As opposed to helping make life more affordable for Calgarians, city council is piling it on. Its recent budget is raising user fees across the board. Want to take your kids to a public pool? That’s going to cost more. Fees for utilities like waste water, water and storm water? Those are going to be more expensive, too. So is throwing out your garbage, recycling and composting. The biggest hit to Calgarians’ pockets though is property tax hikes of roughly three per cent for each of the next four years.

All of this is bad enough. In fact, it’s symptomatic of a city council – the highest paid in the country – losing touch with the lives and concerns of ordinary Calgarians. The move to hike non-residential property taxes by up to 10 per cent in this economic climate, however, is inexcusable. At 8.2 per cent, Calgary has the highest unemployment rate in the country outside of St. John’s. It’s clear to anyone in the business community our city is hurting. It should be clear to city council, too.

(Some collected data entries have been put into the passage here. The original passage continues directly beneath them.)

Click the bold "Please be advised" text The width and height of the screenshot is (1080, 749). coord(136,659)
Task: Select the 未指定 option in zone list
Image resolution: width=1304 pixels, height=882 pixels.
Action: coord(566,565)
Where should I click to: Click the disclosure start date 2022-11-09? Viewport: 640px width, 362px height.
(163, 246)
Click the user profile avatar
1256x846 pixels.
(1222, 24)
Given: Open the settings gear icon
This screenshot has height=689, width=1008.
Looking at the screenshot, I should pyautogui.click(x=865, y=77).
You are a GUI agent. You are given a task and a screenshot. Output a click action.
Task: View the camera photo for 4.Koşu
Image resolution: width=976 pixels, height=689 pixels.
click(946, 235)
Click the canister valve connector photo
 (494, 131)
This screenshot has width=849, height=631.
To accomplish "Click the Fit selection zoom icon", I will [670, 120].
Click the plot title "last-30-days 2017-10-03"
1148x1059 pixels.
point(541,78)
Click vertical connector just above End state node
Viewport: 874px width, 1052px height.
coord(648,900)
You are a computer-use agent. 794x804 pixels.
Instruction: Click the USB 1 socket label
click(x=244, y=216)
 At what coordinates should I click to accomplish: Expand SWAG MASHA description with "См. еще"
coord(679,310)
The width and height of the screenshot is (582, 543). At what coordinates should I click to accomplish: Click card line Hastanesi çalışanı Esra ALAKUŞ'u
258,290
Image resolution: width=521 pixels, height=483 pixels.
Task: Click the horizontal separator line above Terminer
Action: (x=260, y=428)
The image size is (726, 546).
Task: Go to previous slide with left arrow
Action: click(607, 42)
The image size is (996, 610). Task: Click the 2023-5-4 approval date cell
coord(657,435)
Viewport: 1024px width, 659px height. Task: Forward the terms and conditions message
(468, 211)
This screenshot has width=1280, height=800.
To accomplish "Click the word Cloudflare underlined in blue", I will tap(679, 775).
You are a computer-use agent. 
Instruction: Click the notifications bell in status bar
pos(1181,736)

Granted, many of the reasons for this are beyond the municipal government’s reach. Between failing to deliver a pipeline to tidewater and hostile legislation and regulations, the federal Liberals have delivered a serious blow to Canada’s energy industry. City council, however, has a responsibility not to exacerbate these challenges. But that’s exactly what it’s doing. Not all SMEs are going to be able to bear such a hefty tax hike, and even more Calgarians are going to be out of a job as a result.

City hall is presenting Calgarians with a false choice: service cuts or tax and user fee hikes. Has it even considered cutting its operating budget? If not, why not? On an adjusted per capita basis, Calgary spends $500 million more annually than Edmonton. Surely some efficiencies could be found in a $4.1-billion operating budget, so Calgary families and businesses aren’t being asked to pay more at a time when they can least afford it.

We can’t spend ourselves back to prosperity. Unfortunately, city council doesn’t seem to understand this simple fact. What Calgary needs is a serious plan to enhance its competitiveness, but our city council doesn’t have the experience or the expertise to accomplish this. As business people, it’s time for us to step up to the plate. We understand better than anyone why Calgary is falling behind cities like Saskatoon, so we need to start developing and advocating for solutions to attract investment and create jobs. It’s going to be up to us to get Calgary working.